### Dataset excerpts

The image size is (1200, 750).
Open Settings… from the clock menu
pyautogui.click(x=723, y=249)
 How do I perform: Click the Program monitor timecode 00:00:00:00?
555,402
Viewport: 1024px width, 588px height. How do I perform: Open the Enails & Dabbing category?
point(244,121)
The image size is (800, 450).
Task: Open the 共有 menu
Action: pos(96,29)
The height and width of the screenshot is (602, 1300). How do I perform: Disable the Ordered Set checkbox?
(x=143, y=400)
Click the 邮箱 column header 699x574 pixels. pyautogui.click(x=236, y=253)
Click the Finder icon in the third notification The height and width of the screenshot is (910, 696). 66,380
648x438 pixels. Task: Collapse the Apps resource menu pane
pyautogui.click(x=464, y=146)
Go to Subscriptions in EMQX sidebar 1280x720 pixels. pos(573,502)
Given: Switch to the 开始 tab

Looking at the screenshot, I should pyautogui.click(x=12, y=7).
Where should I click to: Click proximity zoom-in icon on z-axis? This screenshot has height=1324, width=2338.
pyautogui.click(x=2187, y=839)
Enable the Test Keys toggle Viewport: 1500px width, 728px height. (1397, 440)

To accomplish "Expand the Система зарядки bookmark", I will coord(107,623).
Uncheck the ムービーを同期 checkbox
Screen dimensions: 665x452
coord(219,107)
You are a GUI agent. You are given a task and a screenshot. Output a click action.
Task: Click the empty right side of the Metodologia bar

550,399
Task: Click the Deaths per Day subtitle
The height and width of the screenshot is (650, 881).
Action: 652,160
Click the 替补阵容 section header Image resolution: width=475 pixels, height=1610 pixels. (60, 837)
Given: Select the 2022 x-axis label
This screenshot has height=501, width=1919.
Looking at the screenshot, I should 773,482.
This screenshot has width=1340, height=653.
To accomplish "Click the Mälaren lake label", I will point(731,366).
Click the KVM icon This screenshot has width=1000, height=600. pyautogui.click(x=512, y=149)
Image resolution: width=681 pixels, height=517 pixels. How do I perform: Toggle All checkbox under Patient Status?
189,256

### Directions
Your answer must be the line holding "This screenshot has height=501, width=1919." plus every later line to the end of the records, copied exactly.

### Exercise answer
This screenshot has height=501, width=1919.
Looking at the screenshot, I should 773,482.
This screenshot has width=1340, height=653.
To accomplish "Click the Mälaren lake label", I will point(731,366).
Click the KVM icon This screenshot has width=1000, height=600. pyautogui.click(x=512, y=149)
Image resolution: width=681 pixels, height=517 pixels. How do I perform: Toggle All checkbox under Patient Status?
189,256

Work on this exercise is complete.